Tarefa A - Diga se cada afirmação abaixo está de acordo com o texto sobre a OTAN árabe, respondendo sim ou não e citando as palavras do texto que decidem: (i) A ideia de uma "OTAN árabe" nasceu na Jordânia. (ii) O rei da Jordânia falou à CNBC depois de visitar os Emirados Árabes Unidos. (iii) Alguns países árabes começaram a relação com Israel emitindo vistos e recebendo turistas.
Tarefa B - Digite de novo, sem mudar nada, a parte do texto sobre a OTAN árabe que vai de "Leia a Parte" até "enfrentar o Irã.".

Trecho do documento -
╭──
O rei Abdullah II da Jordânia em entrevista à rede americana CNBC (Captura de tela/CNBC).

Leia a Parte 1 deste artigo.


A ideia de uma “OTAN árabe”, originada no Egito há cerca de 50 anos, vem sendo atualizada para “OTAN do Oriente Médio” para incluir Israel, visando formar uma coalizão regional para enfrentar o Irã.


Mal se passaram 55 anos da Guerra Árabe-Israelense e os países árabes estão, um a um, normalizando suas relações diplomáticas com Israel. Ainda que alguns tenham iniciado esse relacionamento com emissão de vistos, aceitação de turistas e lançamento de voos comerciais, eles têm em mente uma cooperação militar e de segurança.

Alguns que trabalham na resolução da questão árabe-israelense gostam de utilizar uma ferramenta que parece surtir efeito até aqui: pintar uma cara assustadora do Irã na região. É claro que muitos fatores estiveram envolvidos na criação dessa imagem, e o papel de algumas facções pró-guerra não pode ser ignorado.

“OTAN árabe” como esperança

A “OTAN árabe” seria um acordo militar entre os países árabes. Talvez a última declaração que se possa encontrar sobre a formação desse pacto militar seja a declaração feita pelo rei da Jordânia em junho passado. Após sua visita aos Emirados Árabes Unidos, em entrevista ao canal americano CNBC, Abdullah II falou sobre o apoio de seu país à formação de uma “OTAN árabe” entre os países, com alinhamento similar à OTAN.
╰──
Dados -
╭──
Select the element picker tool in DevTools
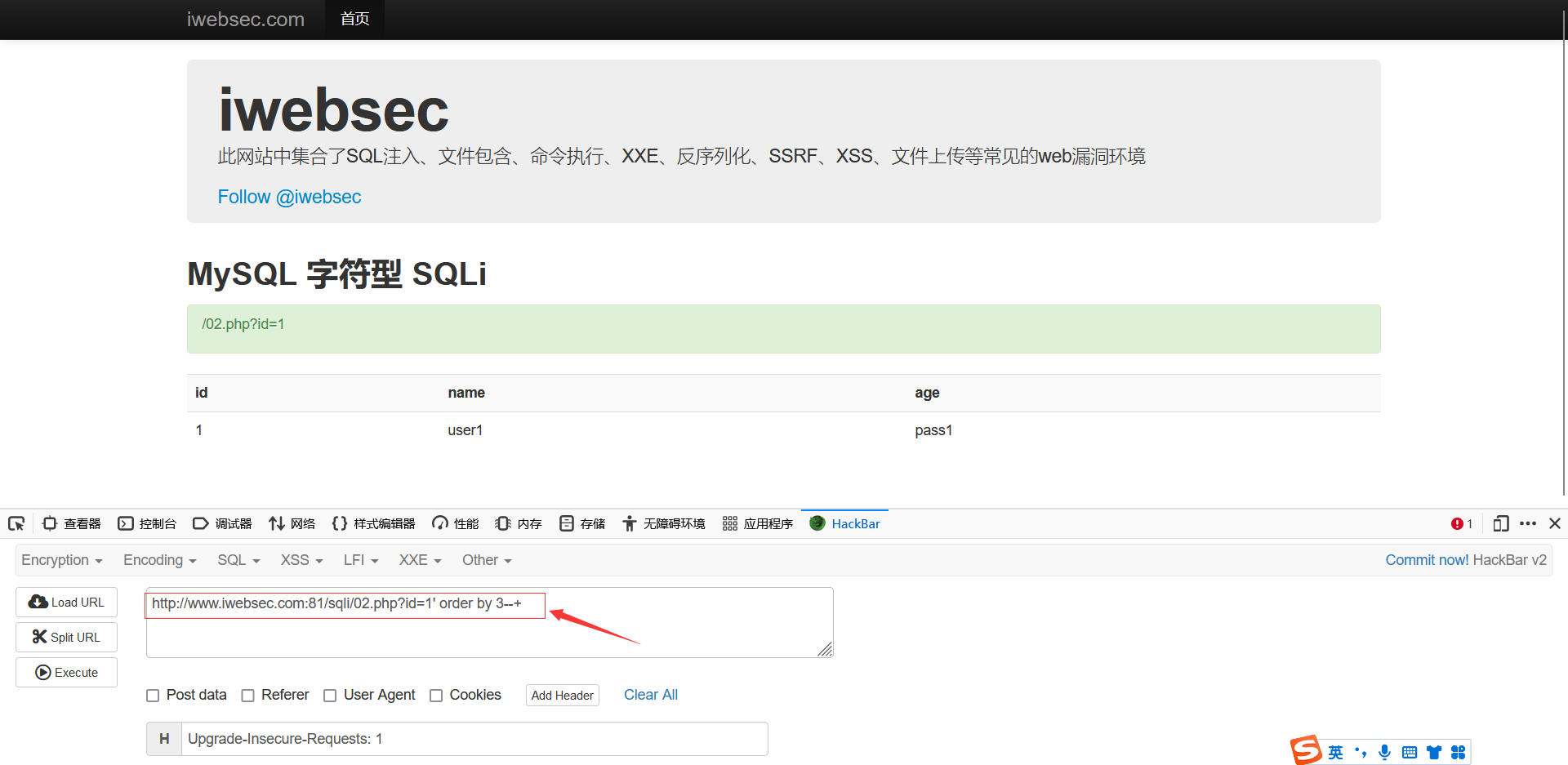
╰──
Resposta correta A -
(i) Não: "originada no Egito há cerca de 50 anos".
(ii) Sim: "Após sua visita aos Emirados Árabes Unidos, em entrevista ao canal americano CNBC".
(iii) Sim: "alguns tenham iniciado esse relacionamento com emissão de vistos, aceitação de turistas e lançamento de voos comerciais".

Resposta correta B -
Leia a Parte 1 deste artigo.


A ideia de uma “OTAN árabe”, originada no Egito há cerca de 50 anos, vem sendo atualizada para “OTAN do Oriente Médio” para incluir Israel, visando formar uma coalizão regional para enfrentar o Irã.